COMPITO A: Trascrivi senza modifiche le righe delle voci che vanno da quella contenente "Given: Select the 同步到其他设备或从其他设备同步 step radio" fino a quella contenente "click(x=258, y=267)", entrambe incluse.
.....
La quasi totalità degli adulti che accettano (87%) è inoltre convinta che dare in cambio l’accesso ai propri contatti sia il giusto prezzo da pagare per accedere a ciò che interessa, un dato che, anche se sale per i minori al 94%, dimostra come non vi sia alcuna differenza tra il comportamento tra i due gruppi di riferimento. Eppure gli intervistati in Regione dubitano della sicurezza della conservazione dei dati (il 40% degli adulti e il 37% dei ragazzi hanno dubbi sulla sicurezza, il 10% degli adulti e il 24% dei ragazzi non sanno chi li usa e il 27% degli adulti e il 28% dei ragazzi non sanno dove vengano conservati). Sono molto rari anche gli interventi per gestire e correggere la propria immagine digitale. L’81% dei minori e l’87% degli adulti del Lazio dichiarano che quasi mai cancella o modifica qualcosa postato in passato e 9 ragazzi e adulti su 10 quasi mai tolgono il tag del proprio nome da una foto postata online o cancellano commenti di altre persone.
.....
COMPITO B: Stabilisci se le tre affermazioni seguenti concordano con il testo sulla sicurezza dei dati personali, rispondendo sì o no e citando alla lettera le parole del testo che lo determinano. (i) Tra i minori, il 94% ritiene che concedere l’accesso ai propri contatti sia il giusto prezzo da pagare. (ii) Il 24% degli adulti non sa chi utilizza i propri dati. (iii) L’87% degli adulti del Lazio dichiara di non cancellare o modificare quasi mai ciò che ha postato in passato.

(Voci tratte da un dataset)
.....
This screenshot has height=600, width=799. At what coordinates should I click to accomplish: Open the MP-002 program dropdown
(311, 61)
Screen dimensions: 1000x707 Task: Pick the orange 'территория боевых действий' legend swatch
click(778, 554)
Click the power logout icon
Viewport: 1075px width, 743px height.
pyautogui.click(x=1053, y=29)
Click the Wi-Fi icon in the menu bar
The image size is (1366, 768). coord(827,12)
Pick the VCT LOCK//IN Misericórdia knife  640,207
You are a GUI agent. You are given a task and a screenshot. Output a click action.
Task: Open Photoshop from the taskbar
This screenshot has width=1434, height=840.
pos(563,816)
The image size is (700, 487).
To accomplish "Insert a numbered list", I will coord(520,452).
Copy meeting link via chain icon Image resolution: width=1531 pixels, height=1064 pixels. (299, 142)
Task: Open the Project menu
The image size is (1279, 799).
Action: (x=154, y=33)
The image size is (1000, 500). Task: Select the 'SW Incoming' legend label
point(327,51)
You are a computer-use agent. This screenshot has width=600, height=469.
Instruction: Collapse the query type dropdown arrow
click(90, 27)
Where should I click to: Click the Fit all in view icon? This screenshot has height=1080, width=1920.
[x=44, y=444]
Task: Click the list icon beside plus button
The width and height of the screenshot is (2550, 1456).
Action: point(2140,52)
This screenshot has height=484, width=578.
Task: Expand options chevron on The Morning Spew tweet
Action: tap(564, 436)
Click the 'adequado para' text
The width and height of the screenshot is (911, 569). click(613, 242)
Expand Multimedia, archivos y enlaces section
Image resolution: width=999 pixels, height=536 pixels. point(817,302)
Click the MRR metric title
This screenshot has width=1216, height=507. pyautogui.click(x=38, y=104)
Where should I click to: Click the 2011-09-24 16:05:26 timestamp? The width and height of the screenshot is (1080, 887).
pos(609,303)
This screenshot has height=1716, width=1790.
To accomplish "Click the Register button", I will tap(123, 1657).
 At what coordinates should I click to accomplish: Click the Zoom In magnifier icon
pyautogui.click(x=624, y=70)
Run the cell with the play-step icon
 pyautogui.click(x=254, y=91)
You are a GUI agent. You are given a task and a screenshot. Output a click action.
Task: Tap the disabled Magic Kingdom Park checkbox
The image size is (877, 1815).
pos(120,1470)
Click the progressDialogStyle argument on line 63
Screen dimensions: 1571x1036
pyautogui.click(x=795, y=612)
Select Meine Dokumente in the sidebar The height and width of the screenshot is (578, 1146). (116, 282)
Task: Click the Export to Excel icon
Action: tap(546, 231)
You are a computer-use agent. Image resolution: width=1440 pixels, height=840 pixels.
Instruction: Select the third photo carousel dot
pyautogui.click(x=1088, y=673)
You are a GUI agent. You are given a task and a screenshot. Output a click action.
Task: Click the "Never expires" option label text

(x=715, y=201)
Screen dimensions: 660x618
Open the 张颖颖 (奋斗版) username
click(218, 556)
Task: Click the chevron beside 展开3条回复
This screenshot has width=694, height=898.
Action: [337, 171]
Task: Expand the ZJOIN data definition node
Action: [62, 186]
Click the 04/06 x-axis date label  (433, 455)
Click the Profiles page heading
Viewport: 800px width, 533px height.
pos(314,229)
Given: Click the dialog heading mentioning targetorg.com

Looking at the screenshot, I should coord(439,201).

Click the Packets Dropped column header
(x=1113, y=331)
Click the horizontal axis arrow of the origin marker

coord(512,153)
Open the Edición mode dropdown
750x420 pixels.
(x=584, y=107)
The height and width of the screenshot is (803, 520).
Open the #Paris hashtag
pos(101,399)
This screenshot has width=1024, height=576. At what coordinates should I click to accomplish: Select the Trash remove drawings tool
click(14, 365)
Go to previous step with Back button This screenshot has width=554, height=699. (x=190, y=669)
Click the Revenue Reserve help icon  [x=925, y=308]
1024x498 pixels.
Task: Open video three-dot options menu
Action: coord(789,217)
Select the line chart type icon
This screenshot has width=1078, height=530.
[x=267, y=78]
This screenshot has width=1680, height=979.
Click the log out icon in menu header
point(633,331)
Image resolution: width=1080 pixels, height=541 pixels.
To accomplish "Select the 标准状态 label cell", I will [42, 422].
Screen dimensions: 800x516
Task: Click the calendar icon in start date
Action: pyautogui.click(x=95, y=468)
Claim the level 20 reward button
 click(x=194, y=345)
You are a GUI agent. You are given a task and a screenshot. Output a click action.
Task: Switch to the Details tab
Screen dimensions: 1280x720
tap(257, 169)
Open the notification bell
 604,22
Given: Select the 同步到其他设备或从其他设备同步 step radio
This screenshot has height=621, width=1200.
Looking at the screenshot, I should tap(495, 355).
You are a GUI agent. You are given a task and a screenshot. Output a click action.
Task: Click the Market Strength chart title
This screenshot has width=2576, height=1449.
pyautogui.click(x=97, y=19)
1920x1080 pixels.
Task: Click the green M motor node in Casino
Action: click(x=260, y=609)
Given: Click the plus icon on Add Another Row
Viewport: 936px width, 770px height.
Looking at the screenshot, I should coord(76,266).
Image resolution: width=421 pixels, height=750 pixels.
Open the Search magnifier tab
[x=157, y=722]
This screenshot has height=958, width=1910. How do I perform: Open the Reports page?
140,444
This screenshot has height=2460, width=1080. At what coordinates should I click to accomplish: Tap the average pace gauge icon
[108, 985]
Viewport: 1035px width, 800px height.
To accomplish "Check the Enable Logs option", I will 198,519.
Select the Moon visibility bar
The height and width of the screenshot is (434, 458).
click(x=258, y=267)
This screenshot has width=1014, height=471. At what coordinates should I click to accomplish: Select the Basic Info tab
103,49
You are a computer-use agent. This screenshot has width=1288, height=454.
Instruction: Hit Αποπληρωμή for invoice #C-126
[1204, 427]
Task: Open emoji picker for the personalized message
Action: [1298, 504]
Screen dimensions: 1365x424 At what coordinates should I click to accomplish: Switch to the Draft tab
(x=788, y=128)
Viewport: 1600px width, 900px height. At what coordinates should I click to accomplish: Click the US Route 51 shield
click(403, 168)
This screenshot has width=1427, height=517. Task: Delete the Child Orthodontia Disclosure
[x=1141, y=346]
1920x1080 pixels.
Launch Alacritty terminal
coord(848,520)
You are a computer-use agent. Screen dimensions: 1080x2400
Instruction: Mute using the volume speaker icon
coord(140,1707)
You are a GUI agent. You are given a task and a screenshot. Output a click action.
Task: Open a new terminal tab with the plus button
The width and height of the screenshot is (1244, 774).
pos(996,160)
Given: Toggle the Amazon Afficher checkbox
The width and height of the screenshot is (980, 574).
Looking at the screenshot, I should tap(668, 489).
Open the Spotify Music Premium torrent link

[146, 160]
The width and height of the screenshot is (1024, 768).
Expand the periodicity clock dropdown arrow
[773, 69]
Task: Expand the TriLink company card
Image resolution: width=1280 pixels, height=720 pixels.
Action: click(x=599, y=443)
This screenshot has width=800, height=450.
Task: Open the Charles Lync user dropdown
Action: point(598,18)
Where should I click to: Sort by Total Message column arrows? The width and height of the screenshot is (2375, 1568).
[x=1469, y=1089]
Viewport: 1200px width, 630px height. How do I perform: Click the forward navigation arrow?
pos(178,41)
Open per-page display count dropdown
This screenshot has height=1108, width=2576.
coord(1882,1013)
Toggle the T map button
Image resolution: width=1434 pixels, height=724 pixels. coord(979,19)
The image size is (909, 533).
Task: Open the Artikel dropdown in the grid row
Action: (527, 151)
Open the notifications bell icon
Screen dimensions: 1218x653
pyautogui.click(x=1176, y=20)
.....
RISPOSTA COMPLETA A:
Given: Select the 同步到其他设备或从其他设备同步 step radio
This screenshot has height=621, width=1200.
Looking at the screenshot, I should tap(495, 355).
You are a GUI agent. You are given a task and a screenshot. Output a click action.
Task: Click the Market Strength chart title
This screenshot has width=2576, height=1449.
pyautogui.click(x=97, y=19)
1920x1080 pixels.
Task: Click the green M motor node in Casino
Action: click(x=260, y=609)
Given: Click the plus icon on Add Another Row
Viewport: 936px width, 770px height.
Looking at the screenshot, I should coord(76,266).
Image resolution: width=421 pixels, height=750 pixels.
Open the Search magnifier tab
[x=157, y=722]
This screenshot has height=958, width=1910. How do I perform: Open the Reports page?
140,444
This screenshot has height=2460, width=1080. At what coordinates should I click to accomplish: Tap the average pace gauge icon
[108, 985]
Viewport: 1035px width, 800px height.
To accomplish "Check the Enable Logs option", I will 198,519.
Select the Moon visibility bar
The height and width of the screenshot is (434, 458).
click(x=258, y=267)

RISPOSTA COMPLETA B:
(i) Sì: "sale per i minori al 94%".
(ii) No: "il 10% degli adulti e il 24% dei ragazzi non sanno chi li usa".
(iii) Sì: "L’81% dei minori e l’87% degli adulti del Lazio dichiarano che quasi mai cancella o modifica qualcosa postato in passato".